TASK BRIEF: Every line from the one that contains "Agriculture (68, 238)" to the end of the records must be restated word for word. No other line belongs in the answer.

DATASET:
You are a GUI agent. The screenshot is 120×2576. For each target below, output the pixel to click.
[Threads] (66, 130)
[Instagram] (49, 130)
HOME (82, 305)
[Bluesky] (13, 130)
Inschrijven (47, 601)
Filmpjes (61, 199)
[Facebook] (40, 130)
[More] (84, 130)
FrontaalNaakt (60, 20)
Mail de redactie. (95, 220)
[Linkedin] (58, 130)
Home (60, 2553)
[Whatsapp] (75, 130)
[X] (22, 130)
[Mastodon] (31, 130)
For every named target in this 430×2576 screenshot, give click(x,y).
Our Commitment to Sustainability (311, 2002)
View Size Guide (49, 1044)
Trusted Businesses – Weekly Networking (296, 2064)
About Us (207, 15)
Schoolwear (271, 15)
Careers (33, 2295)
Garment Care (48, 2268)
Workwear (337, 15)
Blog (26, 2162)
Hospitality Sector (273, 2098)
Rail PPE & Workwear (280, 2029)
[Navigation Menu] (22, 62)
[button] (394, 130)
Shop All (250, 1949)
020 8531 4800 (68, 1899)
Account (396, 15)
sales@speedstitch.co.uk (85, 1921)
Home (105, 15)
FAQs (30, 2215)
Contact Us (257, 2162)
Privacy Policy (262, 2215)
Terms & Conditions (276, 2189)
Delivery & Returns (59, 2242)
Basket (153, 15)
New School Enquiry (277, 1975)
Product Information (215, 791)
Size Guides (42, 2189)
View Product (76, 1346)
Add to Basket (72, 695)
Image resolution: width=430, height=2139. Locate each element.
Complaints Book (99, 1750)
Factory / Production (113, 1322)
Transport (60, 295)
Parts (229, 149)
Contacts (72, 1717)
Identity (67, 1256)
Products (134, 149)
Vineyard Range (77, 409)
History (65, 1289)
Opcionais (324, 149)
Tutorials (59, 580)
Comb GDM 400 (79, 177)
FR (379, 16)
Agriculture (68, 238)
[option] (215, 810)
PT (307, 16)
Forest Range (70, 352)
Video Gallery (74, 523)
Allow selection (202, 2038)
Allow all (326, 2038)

RESPONSE TO THIS TASK:
Agriculture (68, 238)
[option] (215, 810)
PT (307, 16)
Forest Range (70, 352)
Video Gallery (74, 523)
Allow selection (202, 2038)
Allow all (326, 2038)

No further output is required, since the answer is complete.